Study material
++++++++

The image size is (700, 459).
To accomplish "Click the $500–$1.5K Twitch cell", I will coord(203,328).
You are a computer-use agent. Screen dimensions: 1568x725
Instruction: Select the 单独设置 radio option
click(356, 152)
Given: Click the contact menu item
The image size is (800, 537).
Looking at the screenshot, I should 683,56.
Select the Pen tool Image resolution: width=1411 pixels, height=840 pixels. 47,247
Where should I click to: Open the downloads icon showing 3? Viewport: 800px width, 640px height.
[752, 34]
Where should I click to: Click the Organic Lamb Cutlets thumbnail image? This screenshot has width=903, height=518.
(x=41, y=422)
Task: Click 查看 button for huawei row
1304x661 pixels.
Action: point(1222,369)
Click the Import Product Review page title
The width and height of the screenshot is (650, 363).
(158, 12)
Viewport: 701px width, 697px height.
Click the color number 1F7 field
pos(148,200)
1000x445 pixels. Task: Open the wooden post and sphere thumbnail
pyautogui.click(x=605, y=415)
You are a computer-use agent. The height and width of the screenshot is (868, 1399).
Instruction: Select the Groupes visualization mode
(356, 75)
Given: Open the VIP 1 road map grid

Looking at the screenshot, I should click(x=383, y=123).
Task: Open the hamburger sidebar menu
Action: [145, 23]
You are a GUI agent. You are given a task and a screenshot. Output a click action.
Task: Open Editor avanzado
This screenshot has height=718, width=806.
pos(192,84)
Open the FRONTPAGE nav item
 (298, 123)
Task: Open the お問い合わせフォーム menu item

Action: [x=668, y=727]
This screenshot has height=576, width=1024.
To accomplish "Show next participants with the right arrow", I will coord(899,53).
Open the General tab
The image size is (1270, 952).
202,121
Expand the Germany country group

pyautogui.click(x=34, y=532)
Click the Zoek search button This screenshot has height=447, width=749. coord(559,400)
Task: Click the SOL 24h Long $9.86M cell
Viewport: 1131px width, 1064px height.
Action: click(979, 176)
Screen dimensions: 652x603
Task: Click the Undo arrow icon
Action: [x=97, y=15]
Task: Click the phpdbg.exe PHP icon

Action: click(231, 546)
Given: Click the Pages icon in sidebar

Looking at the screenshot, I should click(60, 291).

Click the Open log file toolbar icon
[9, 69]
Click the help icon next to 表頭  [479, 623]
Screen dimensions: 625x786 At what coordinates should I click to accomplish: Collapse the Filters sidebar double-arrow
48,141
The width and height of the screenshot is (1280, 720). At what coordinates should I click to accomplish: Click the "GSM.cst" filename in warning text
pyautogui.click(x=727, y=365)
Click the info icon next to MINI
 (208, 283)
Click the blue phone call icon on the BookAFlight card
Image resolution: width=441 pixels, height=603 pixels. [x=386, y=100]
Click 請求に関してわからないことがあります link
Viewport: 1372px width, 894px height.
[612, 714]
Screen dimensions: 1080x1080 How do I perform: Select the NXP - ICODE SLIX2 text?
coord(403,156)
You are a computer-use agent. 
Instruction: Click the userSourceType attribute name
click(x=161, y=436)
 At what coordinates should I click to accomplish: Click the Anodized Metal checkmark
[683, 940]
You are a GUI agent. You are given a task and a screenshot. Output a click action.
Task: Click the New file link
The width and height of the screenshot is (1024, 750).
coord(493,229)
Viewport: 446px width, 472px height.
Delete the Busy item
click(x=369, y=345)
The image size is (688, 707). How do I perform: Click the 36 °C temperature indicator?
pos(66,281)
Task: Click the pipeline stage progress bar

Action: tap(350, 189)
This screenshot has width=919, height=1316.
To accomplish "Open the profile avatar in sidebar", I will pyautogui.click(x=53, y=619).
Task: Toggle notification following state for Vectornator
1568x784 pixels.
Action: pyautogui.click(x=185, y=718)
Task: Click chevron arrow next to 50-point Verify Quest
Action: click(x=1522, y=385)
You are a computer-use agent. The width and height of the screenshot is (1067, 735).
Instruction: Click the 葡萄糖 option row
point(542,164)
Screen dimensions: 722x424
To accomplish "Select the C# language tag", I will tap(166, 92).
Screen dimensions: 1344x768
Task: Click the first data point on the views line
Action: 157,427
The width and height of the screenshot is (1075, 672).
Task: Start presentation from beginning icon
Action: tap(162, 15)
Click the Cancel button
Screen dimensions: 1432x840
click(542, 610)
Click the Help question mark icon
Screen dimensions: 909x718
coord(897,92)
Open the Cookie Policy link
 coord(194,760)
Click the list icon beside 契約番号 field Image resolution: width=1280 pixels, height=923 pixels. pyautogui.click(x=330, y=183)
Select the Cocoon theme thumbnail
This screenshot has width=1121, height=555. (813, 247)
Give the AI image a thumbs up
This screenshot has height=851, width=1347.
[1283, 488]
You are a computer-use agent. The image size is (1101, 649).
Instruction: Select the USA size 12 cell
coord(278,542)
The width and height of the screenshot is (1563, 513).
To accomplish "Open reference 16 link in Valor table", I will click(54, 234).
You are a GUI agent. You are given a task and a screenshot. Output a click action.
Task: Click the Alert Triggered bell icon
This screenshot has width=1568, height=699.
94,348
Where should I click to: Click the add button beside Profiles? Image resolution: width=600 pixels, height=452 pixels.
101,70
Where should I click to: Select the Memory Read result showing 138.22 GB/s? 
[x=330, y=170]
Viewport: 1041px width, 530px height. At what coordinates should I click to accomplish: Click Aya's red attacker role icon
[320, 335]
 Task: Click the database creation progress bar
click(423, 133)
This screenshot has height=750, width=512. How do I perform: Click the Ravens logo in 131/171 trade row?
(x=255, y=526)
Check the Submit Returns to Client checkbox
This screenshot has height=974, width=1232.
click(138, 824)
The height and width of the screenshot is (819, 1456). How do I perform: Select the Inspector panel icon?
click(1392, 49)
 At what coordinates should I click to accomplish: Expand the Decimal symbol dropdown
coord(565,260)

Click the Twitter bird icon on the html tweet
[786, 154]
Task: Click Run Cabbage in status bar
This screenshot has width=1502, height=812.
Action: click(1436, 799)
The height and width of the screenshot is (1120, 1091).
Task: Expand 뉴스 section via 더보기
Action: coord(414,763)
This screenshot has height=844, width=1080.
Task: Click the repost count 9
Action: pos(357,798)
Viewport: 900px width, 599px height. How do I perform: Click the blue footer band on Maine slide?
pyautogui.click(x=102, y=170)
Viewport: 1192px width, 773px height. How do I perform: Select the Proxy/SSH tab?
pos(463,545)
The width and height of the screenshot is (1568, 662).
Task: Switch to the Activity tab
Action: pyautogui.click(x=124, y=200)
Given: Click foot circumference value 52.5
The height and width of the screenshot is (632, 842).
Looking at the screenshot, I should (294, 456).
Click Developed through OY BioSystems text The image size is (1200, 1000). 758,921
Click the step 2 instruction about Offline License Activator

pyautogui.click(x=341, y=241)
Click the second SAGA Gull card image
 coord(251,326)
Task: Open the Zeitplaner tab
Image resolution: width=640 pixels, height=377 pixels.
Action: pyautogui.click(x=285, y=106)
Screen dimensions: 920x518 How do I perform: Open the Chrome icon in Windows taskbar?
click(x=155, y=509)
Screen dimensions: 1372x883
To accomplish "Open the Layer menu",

++++++++

About this exercise
Copy every line of the listing above exactly.

Answer to the exercise
The image size is (700, 459).
To accomplish "Click the $500–$1.5K Twitch cell", I will coord(203,328).
You are a computer-use agent. Screen dimensions: 1568x725
Instruction: Select the 单独设置 radio option
click(356, 152)
Given: Click the contact menu item
The image size is (800, 537).
Looking at the screenshot, I should 683,56.
Select the Pen tool Image resolution: width=1411 pixels, height=840 pixels. 47,247
Where should I click to: Open the downloads icon showing 3? Viewport: 800px width, 640px height.
[752, 34]
Where should I click to: Click the Organic Lamb Cutlets thumbnail image? This screenshot has width=903, height=518.
(x=41, y=422)
Task: Click 查看 button for huawei row
1304x661 pixels.
Action: point(1222,369)
Click the Import Product Review page title
The width and height of the screenshot is (650, 363).
(158, 12)
Viewport: 701px width, 697px height.
Click the color number 1F7 field
pos(148,200)
1000x445 pixels. Task: Open the wooden post and sphere thumbnail
pyautogui.click(x=605, y=415)
You are a computer-use agent. The height and width of the screenshot is (868, 1399).
Instruction: Select the Groupes visualization mode
(356, 75)
Given: Open the VIP 1 road map grid

Looking at the screenshot, I should click(x=383, y=123).
Task: Open the hamburger sidebar menu
Action: [145, 23]
You are a GUI agent. You are given a task and a screenshot. Output a click action.
Task: Open Editor avanzado
This screenshot has height=718, width=806.
pos(192,84)
Open the FRONTPAGE nav item
 (298, 123)
Task: Open the お問い合わせフォーム menu item

Action: [x=668, y=727]
This screenshot has height=576, width=1024.
To accomplish "Show next participants with the right arrow", I will coord(899,53).
Open the General tab
The image size is (1270, 952).
202,121
Expand the Germany country group

pyautogui.click(x=34, y=532)
Click the Zoek search button This screenshot has height=447, width=749. coord(559,400)
Task: Click the SOL 24h Long $9.86M cell
Viewport: 1131px width, 1064px height.
Action: click(979, 176)
Screen dimensions: 652x603
Task: Click the Undo arrow icon
Action: [x=97, y=15]
Task: Click the phpdbg.exe PHP icon

Action: click(231, 546)
Given: Click the Pages icon in sidebar

Looking at the screenshot, I should click(60, 291).

Click the Open log file toolbar icon
[9, 69]
Click the help icon next to 表頭  [479, 623]
Screen dimensions: 625x786 At what coordinates should I click to accomplish: Collapse the Filters sidebar double-arrow
48,141
The width and height of the screenshot is (1280, 720). At what coordinates should I click to accomplish: Click the "GSM.cst" filename in warning text
pyautogui.click(x=727, y=365)
Click the info icon next to MINI
 (208, 283)
Click the blue phone call icon on the BookAFlight card
Image resolution: width=441 pixels, height=603 pixels. [x=386, y=100]
Click 請求に関してわからないことがあります link
Viewport: 1372px width, 894px height.
[612, 714]
Screen dimensions: 1080x1080 How do I perform: Select the NXP - ICODE SLIX2 text?
coord(403,156)
You are a computer-use agent. 
Instruction: Click the userSourceType attribute name
click(x=161, y=436)
 At what coordinates should I click to accomplish: Click the Anodized Metal checkmark
[683, 940]
You are a GUI agent. You are given a task and a screenshot. Output a click action.
Task: Click the New file link
The width and height of the screenshot is (1024, 750).
coord(493,229)
Viewport: 446px width, 472px height.
Delete the Busy item
click(x=369, y=345)
The image size is (688, 707). How do I perform: Click the 36 °C temperature indicator?
pos(66,281)
Task: Click the pipeline stage progress bar

Action: tap(350, 189)
This screenshot has width=919, height=1316.
To accomplish "Open the profile avatar in sidebar", I will pyautogui.click(x=53, y=619).
Task: Toggle notification following state for Vectornator
1568x784 pixels.
Action: pyautogui.click(x=185, y=718)
Task: Click chevron arrow next to 50-point Verify Quest
Action: click(x=1522, y=385)
You are a computer-use agent. The width and height of the screenshot is (1067, 735).
Instruction: Click the 葡萄糖 option row
point(542,164)
Screen dimensions: 722x424
To accomplish "Select the C# language tag", I will tap(166, 92).
Screen dimensions: 1344x768
Task: Click the first data point on the views line
Action: 157,427
The width and height of the screenshot is (1075, 672).
Task: Start presentation from beginning icon
Action: tap(162, 15)
Click the Cancel button
Screen dimensions: 1432x840
click(542, 610)
Click the Help question mark icon
Screen dimensions: 909x718
coord(897,92)
Open the Cookie Policy link
 coord(194,760)
Click the list icon beside 契約番号 field Image resolution: width=1280 pixels, height=923 pixels. pyautogui.click(x=330, y=183)
Select the Cocoon theme thumbnail
This screenshot has width=1121, height=555. (813, 247)
Give the AI image a thumbs up
This screenshot has height=851, width=1347.
[1283, 488]
You are a computer-use agent. The image size is (1101, 649).
Instruction: Select the USA size 12 cell
coord(278,542)
The width and height of the screenshot is (1563, 513).
To accomplish "Open reference 16 link in Valor table", I will click(54, 234).
You are a GUI agent. You are given a task and a screenshot. Output a click action.
Task: Click the Alert Triggered bell icon
This screenshot has width=1568, height=699.
94,348
Where should I click to: Click the add button beside Profiles? Image resolution: width=600 pixels, height=452 pixels.
101,70
Where should I click to: Select the Memory Read result showing 138.22 GB/s? 
[x=330, y=170]
Viewport: 1041px width, 530px height. At what coordinates should I click to accomplish: Click Aya's red attacker role icon
[320, 335]
 Task: Click the database creation progress bar
click(423, 133)
This screenshot has height=750, width=512. How do I perform: Click the Ravens logo in 131/171 trade row?
(x=255, y=526)
Check the Submit Returns to Client checkbox
This screenshot has height=974, width=1232.
click(138, 824)
The height and width of the screenshot is (819, 1456). How do I perform: Select the Inspector panel icon?
click(1392, 49)
 At what coordinates should I click to accomplish: Expand the Decimal symbol dropdown
coord(565,260)

Click the Twitter bird icon on the html tweet
[786, 154]
Task: Click Run Cabbage in status bar
This screenshot has width=1502, height=812.
Action: click(1436, 799)
The height and width of the screenshot is (1120, 1091).
Task: Expand 뉴스 section via 더보기
Action: coord(414,763)
This screenshot has height=844, width=1080.
Task: Click the repost count 9
Action: pos(357,798)
Viewport: 900px width, 599px height. How do I perform: Click the blue footer band on Maine slide?
pyautogui.click(x=102, y=170)
Viewport: 1192px width, 773px height. How do I perform: Select the Proxy/SSH tab?
pos(463,545)
The width and height of the screenshot is (1568, 662).
Task: Switch to the Activity tab
Action: pyautogui.click(x=124, y=200)
Given: Click foot circumference value 52.5
The height and width of the screenshot is (632, 842).
Looking at the screenshot, I should (294, 456).
Click Developed through OY BioSystems text The image size is (1200, 1000). 758,921
Click the step 2 instruction about Offline License Activator

pyautogui.click(x=341, y=241)
Click the second SAGA Gull card image
 coord(251,326)
Task: Open the Zeitplaner tab
Image resolution: width=640 pixels, height=377 pixels.
Action: pyautogui.click(x=285, y=106)
Screen dimensions: 920x518 How do I perform: Open the Chrome icon in Windows taskbar?
click(x=155, y=509)
Screen dimensions: 1372x883
To accomplish "Open the Layer menu",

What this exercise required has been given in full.